Tsai Huei-Ting, Philips George, Taylor Kathryn L, Kowalczyk Keith, Huai-Ching Kuo, Potosky Arnold L
Cancer Prevention and Control Program, Lombardi Comprehensive Cancer Center, Department of Oncology, Georgetown University Medical Center, Georgetown University, Washington D.C., USA.
Department of Medicine, Georgetown University Medical Center, Georgetown University, Washington D.C., USA.
Urol Pract. 2017 Mar;4(2):132-139. doi: 10.1016/j.urpr.2016.05.005.
Expectant management (EM) reduces overtreatment in low-risk but not intermediate-risk localized prostate cancer (PCa). We assessed the use and predictors of EM to understand its uptake in U.S. practice.

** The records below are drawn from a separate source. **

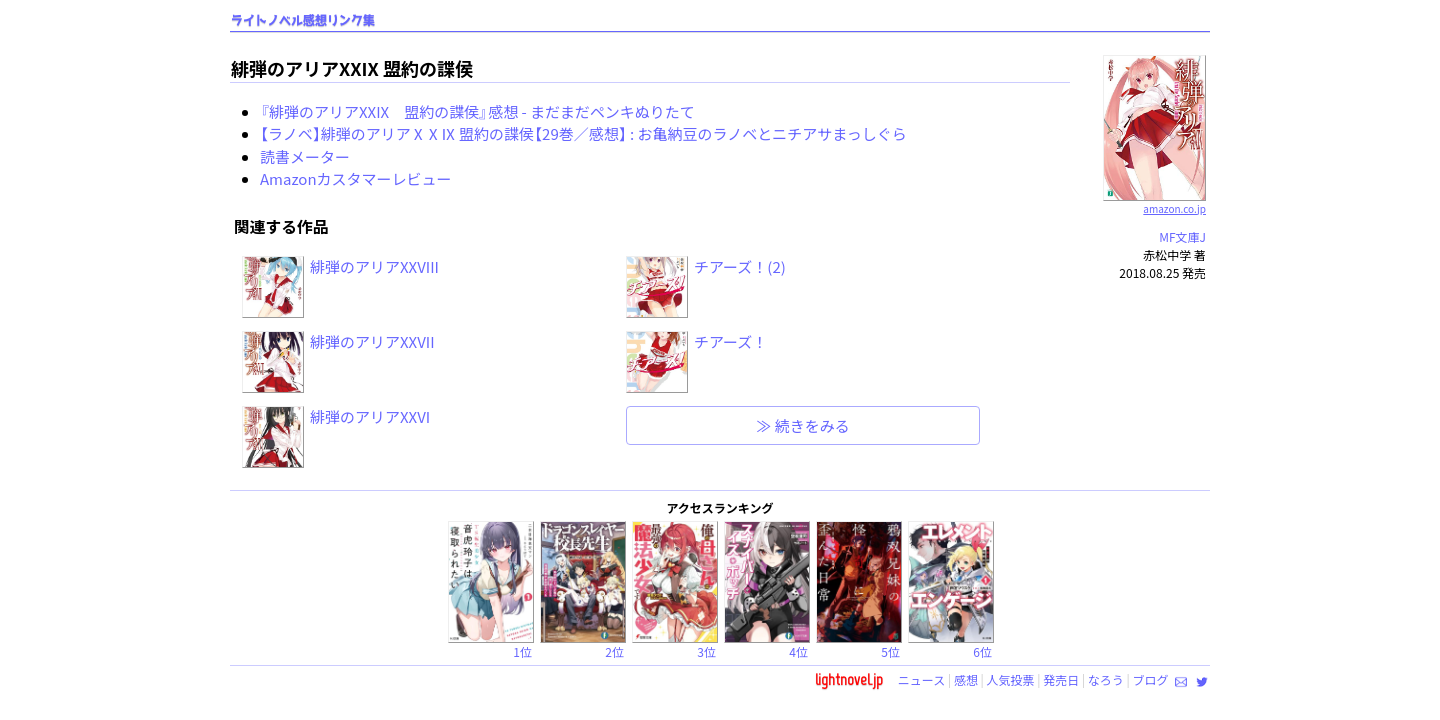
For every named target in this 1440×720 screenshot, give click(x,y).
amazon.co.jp (1154, 201)
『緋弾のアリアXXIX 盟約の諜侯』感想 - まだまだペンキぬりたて (477, 111)
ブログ (1150, 679)
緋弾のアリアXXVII (372, 341)
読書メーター (305, 156)
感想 (966, 679)
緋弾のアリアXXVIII (374, 266)
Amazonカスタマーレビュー (356, 178)
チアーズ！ (730, 341)
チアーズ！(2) (740, 266)
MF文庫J (1182, 236)
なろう (1106, 679)
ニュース (921, 679)
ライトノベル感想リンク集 (303, 20)
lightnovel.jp (849, 679)
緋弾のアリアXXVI (370, 416)
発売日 (1061, 679)
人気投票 (1011, 679)
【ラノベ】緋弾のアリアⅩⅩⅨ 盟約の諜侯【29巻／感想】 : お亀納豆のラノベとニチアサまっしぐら (583, 133)
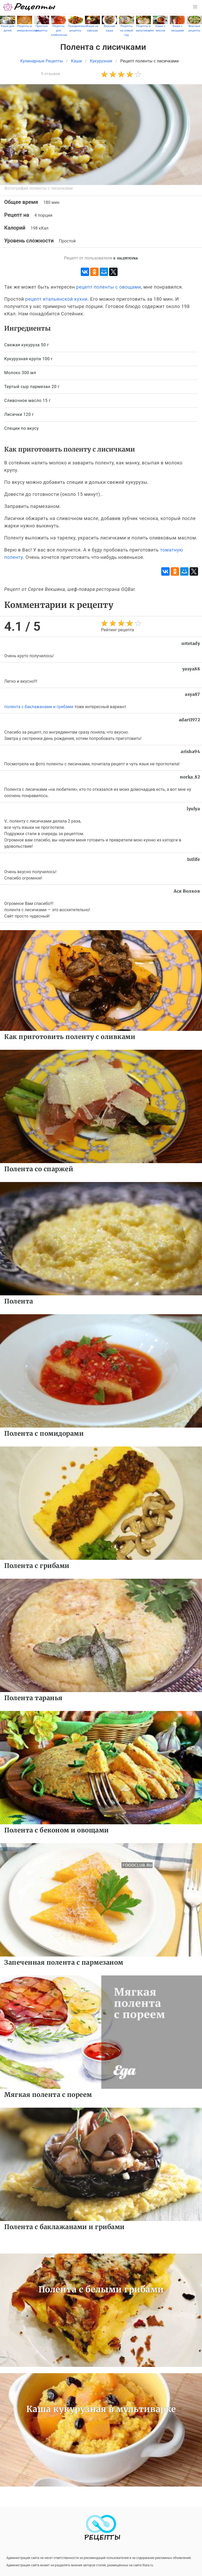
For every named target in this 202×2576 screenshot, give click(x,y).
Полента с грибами (36, 1566)
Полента (18, 1301)
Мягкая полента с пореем (48, 2095)
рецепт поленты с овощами (108, 287)
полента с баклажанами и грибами (38, 706)
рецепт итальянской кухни (56, 299)
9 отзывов (50, 74)
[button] (195, 7)
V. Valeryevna (125, 258)
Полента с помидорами (44, 1433)
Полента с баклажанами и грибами (64, 2227)
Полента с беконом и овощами (56, 1830)
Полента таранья (33, 1698)
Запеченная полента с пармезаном (63, 1962)
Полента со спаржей (38, 1169)
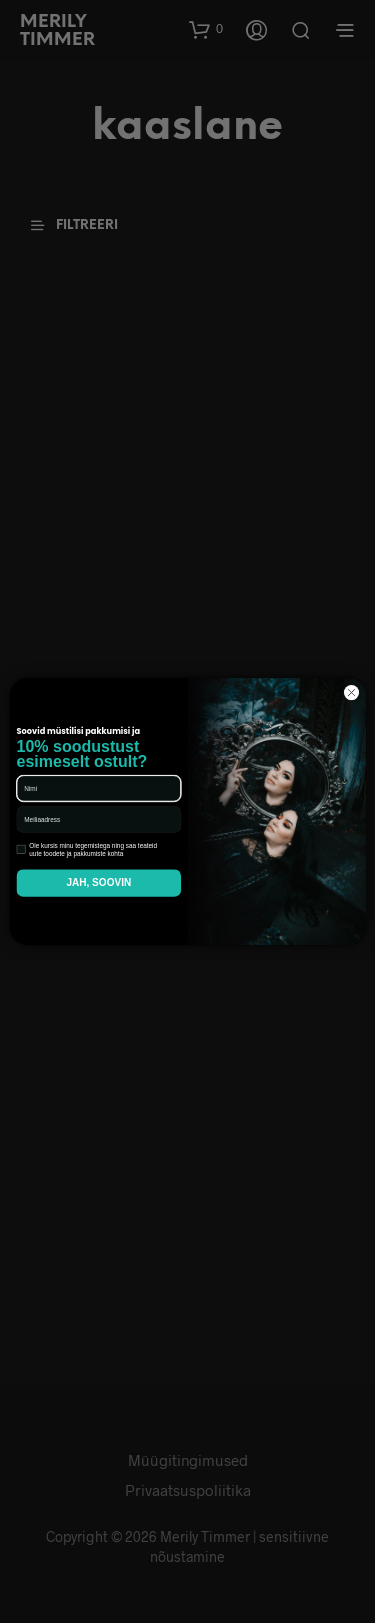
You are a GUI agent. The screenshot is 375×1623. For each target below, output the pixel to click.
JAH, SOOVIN (98, 882)
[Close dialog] (351, 693)
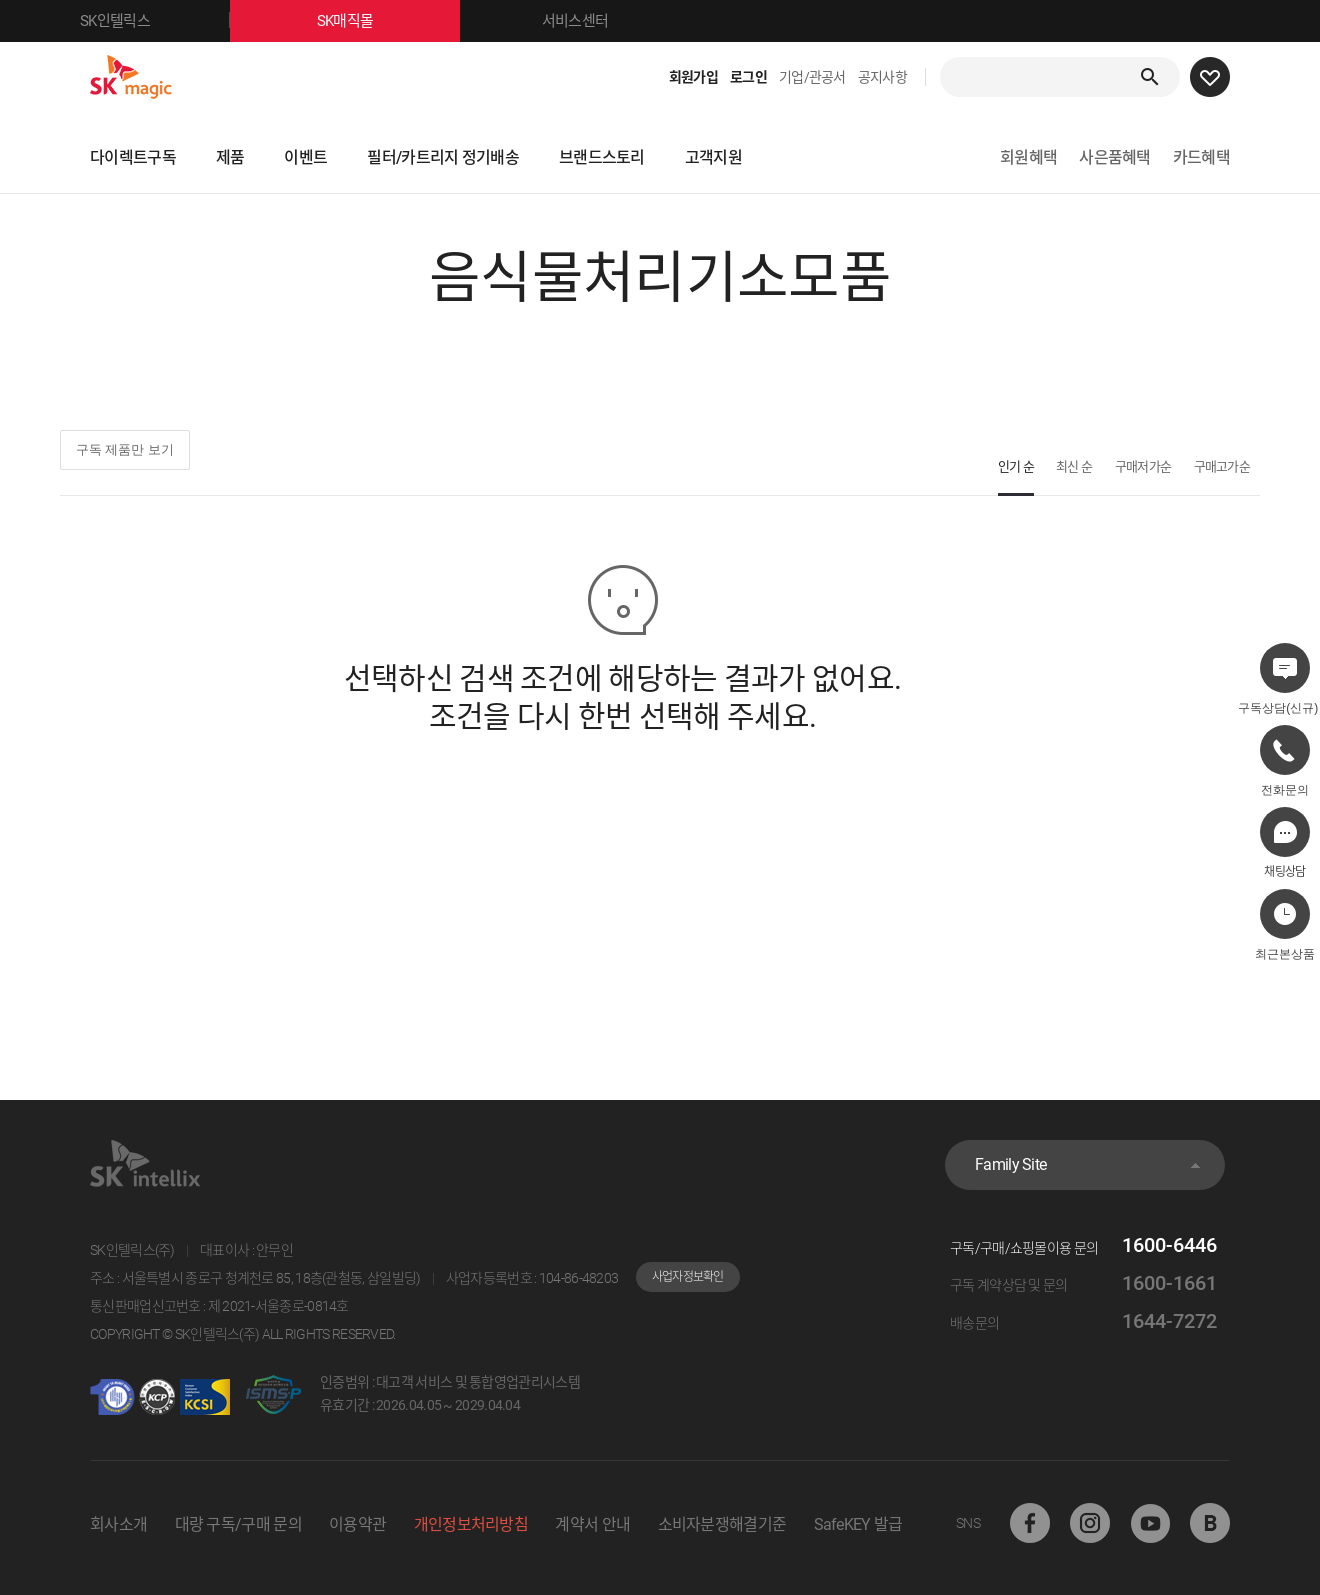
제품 (230, 157)
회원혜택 (1028, 157)
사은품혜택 (1115, 157)
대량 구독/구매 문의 (238, 1524)
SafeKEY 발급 (858, 1524)
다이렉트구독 (133, 157)
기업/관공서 (812, 77)
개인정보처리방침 (471, 1524)
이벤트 (305, 157)
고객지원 (713, 157)
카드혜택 (1201, 157)
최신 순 (1074, 466)
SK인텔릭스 (155, 21)
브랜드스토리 (602, 157)
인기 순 (1016, 466)
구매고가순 (1222, 466)
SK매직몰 (388, 21)
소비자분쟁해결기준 (722, 1524)
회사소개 (118, 1524)
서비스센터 (575, 21)
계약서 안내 (592, 1524)
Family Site (1010, 1164)
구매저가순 (1143, 466)
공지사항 (882, 77)
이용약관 (357, 1524)
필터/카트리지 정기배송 (443, 157)
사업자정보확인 (688, 1277)
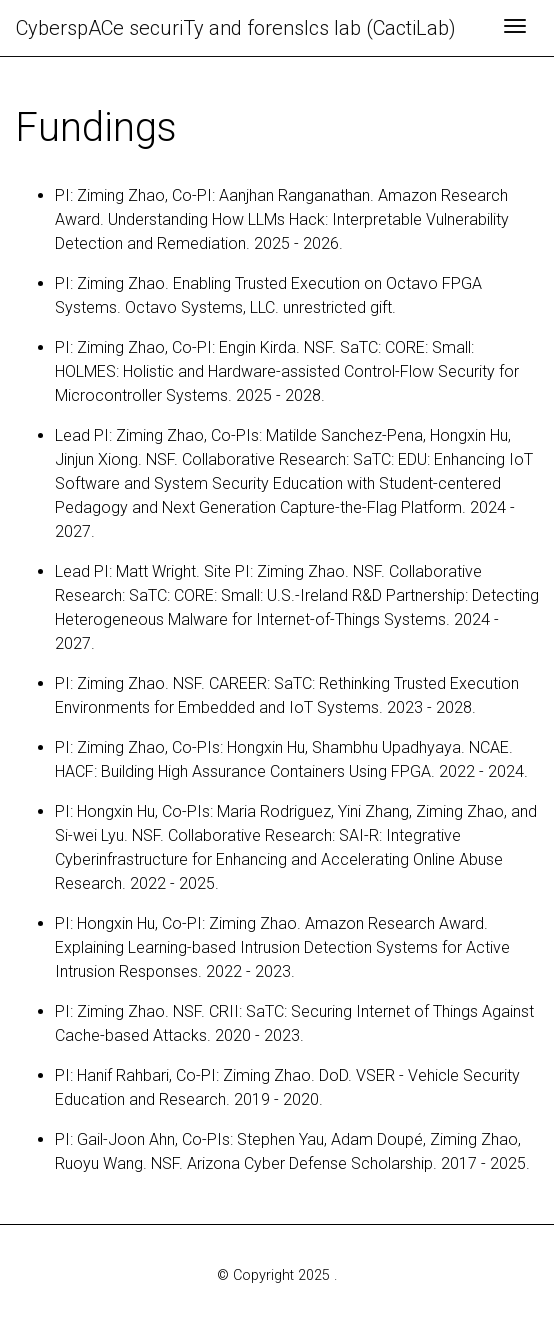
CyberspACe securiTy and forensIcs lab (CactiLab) (236, 28)
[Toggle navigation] (515, 28)
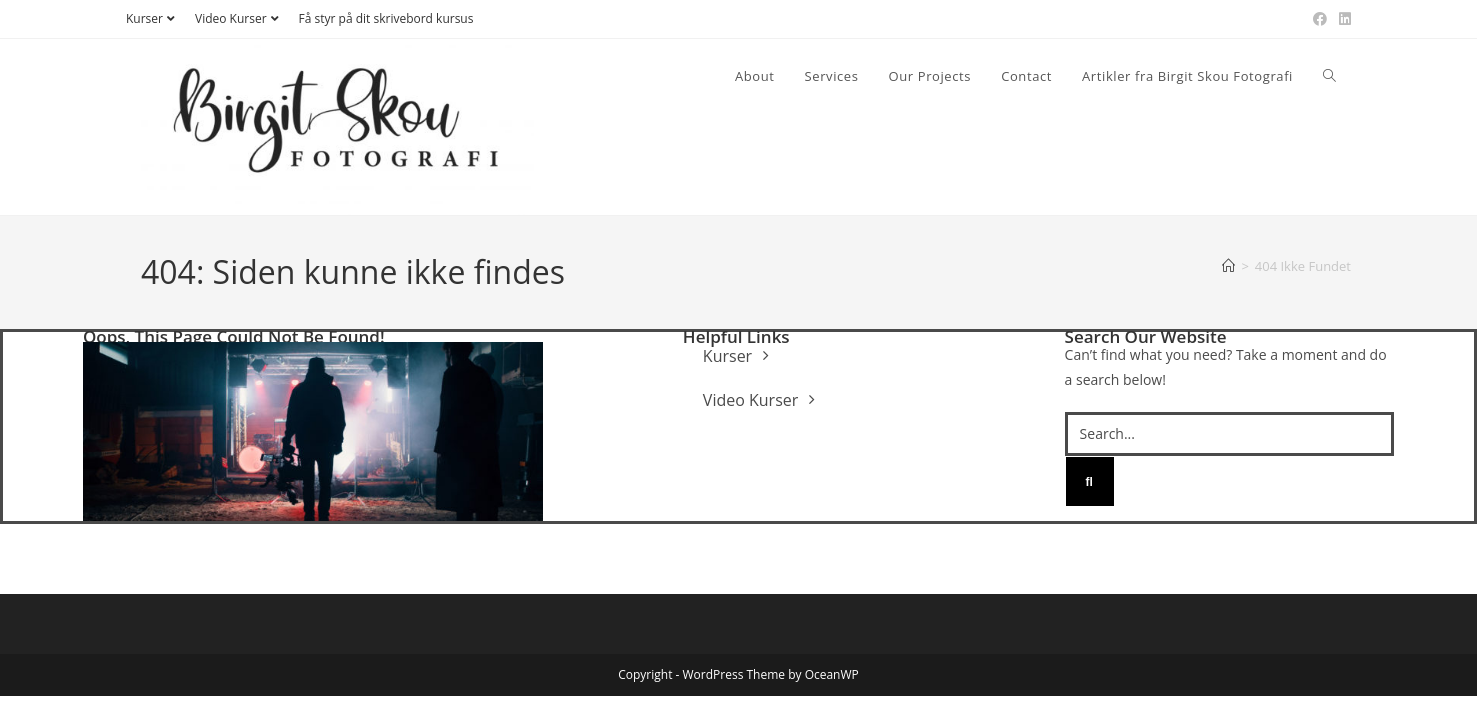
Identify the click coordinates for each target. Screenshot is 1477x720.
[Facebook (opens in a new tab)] (1320, 19)
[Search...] (1229, 433)
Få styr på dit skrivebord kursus (386, 18)
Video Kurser (239, 18)
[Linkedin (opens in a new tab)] (1342, 19)
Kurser (153, 18)
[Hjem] (1228, 266)
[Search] (1090, 482)
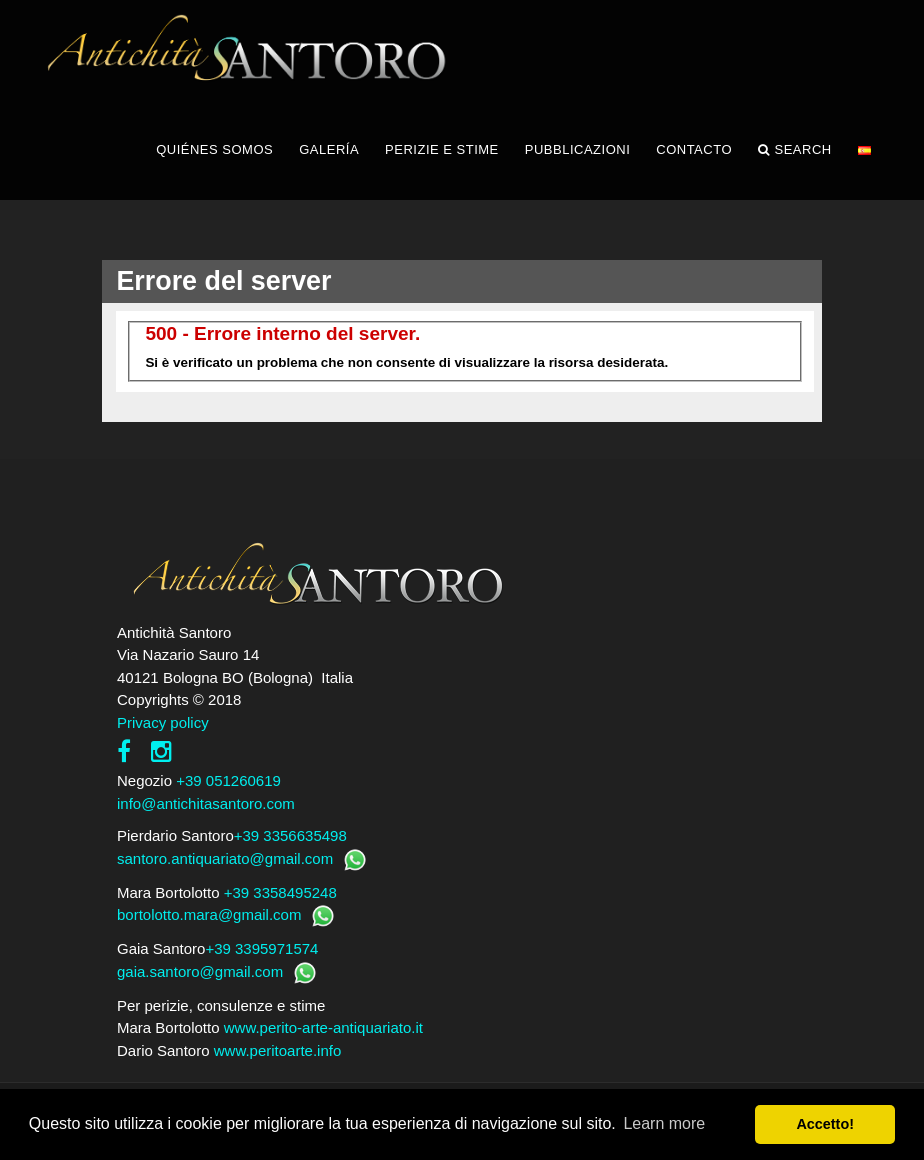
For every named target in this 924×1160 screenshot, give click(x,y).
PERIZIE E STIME (442, 149)
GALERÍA (329, 149)
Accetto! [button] (825, 1124)
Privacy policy (163, 722)
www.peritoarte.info (278, 1050)
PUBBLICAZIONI (577, 149)
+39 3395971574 (261, 948)
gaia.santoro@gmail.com (200, 971)
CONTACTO (694, 149)
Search (795, 150)
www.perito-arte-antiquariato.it (323, 1027)
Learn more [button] (664, 1123)
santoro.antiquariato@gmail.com (225, 858)
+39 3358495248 (280, 892)
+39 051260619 (228, 780)
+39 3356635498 (290, 835)
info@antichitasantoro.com (206, 803)
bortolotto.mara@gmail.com (209, 914)
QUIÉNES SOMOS (214, 149)
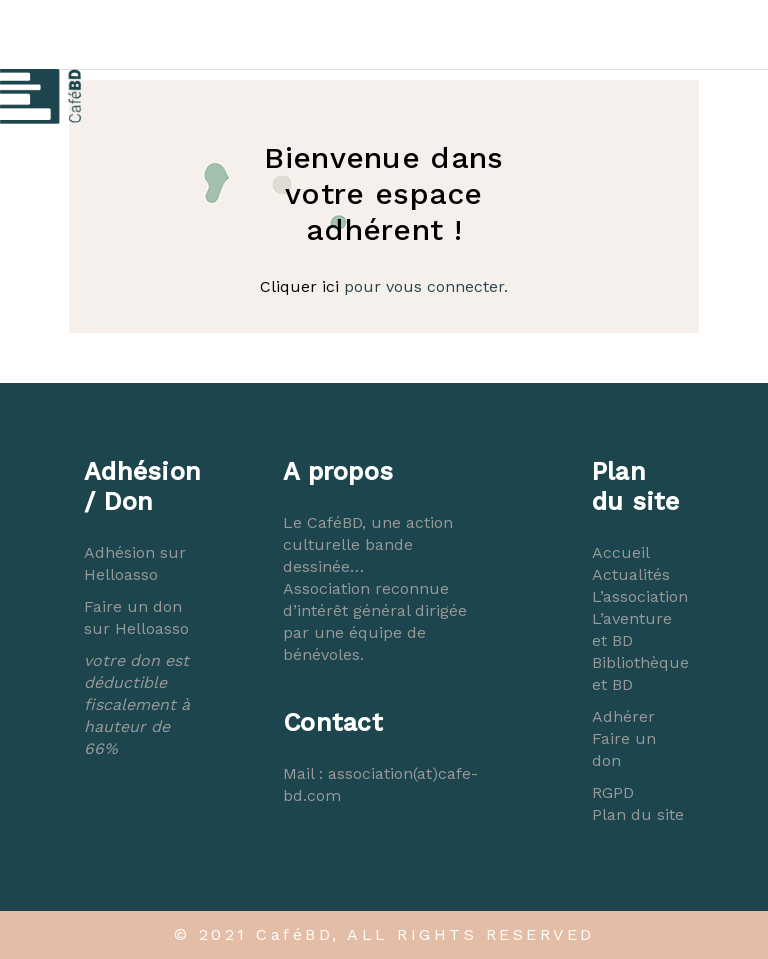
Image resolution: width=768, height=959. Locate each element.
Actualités (631, 574)
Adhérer (623, 716)
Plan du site (638, 814)
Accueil (621, 552)
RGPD (613, 792)
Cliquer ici (299, 286)
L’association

Using the U.S. SEER-Medicare database, we conducted a retrospective cohort study of men 66 years and older diagnosed with low-risk (N=25,506) or intermediate-risk (N=25,597) localized PCa between 2004 - 2011 and followed through December 31, 2012. We defined EM as no definitive therapy (DT) and at least one prostate-specific antigen (PSA) test or re-biopsy 4 - 12 months post diagnosis; or receiving DT after PSA testing or re-biopsy 7 - 12 months after diagnosis. We performed separate analyses for low-risk and intermediate-risk groups using multiple logistic regressions.
For men diagnosed with PCa in 2004-2011, EM increased from 22% to 43% in the low-risk group and from 15% to 18% in the intermediate-risk group. In the low-risk group, EM increased with patients' age (adjusted odds ratio [aOR] = 1.26 for 71-75 years; 2.21 for 76-80 years; 6.33 for older then 80, p<0.0001, compared to 66-70 years). EM uptake was higher among men with comorbidities (aOR=1.29), and residing in the Pacific region (aOR=0.56, compared to the East Coast).
In U.S. practice, the utilization of EM steadily increased in low-risk PCa and remained low in the intermediate-risk group over time. While patients with advanced age or comorbidities were more likely to receive EM, its use varied substantially by geographic region. Our findings bring attention to the presence of multiple barriers for EM implementation.
期待性管理(EM)可减少低风险但非中风险局限性前列腺癌(PCa)的过度治疗。我们评估了期待性管理的使用情况及预测因素,以了解其在美国临床实践中的应用情况。
利用美国监测、流行病学和最终结果(SEER)-医疗保险数据库,我们对2004年至2011年期间诊断为低风险(N = 25,506)或中风险(N = 25,597)局限性PCa且年龄在66岁及以上的男性进行了一项回顾性队列研究,并随访至2012年12月31日。我们将期待性管理定义为未进行确定性治疗(DT),且在诊断后4至12个月至少进行一次前列腺特异性抗原(PSA)检测或再次活检;或在诊断后7至12个月进行PSA检测或再次活检后接受确定性治疗。我们使用多元逻辑回归对低风险和中风险组进行了单独分析。
对于2004 - 2011年诊断为PCa的男性,低风险组的期待性管理从22%增至43%,中风险组从15%增至18%。在低风险组中,期待性管理随患者年龄增加而增加(与66 - 70岁相比,71 - 75岁的调整优势比[aOR] = 1.26;76 - 80岁为2.21;80岁以上为6.33,p<0.0001)。有合并症的男性接受期待性管理的比例更高(aOR = 1.29),居住在太平洋地区的男性接受期待性管理的比例较低(与东海岸相比,aOR = 0.56)。
在美国临床实践中,低风险PCa中期待性管理的使用率稳步上升,而中风险组的使用率一直较低。虽然高龄或有合并症的患者更有可能接受期待性管理,但其使用在不同地理区域存在很大差异。我们的研究结果提醒人们注意期待性管理实施过程中存在的多种障碍。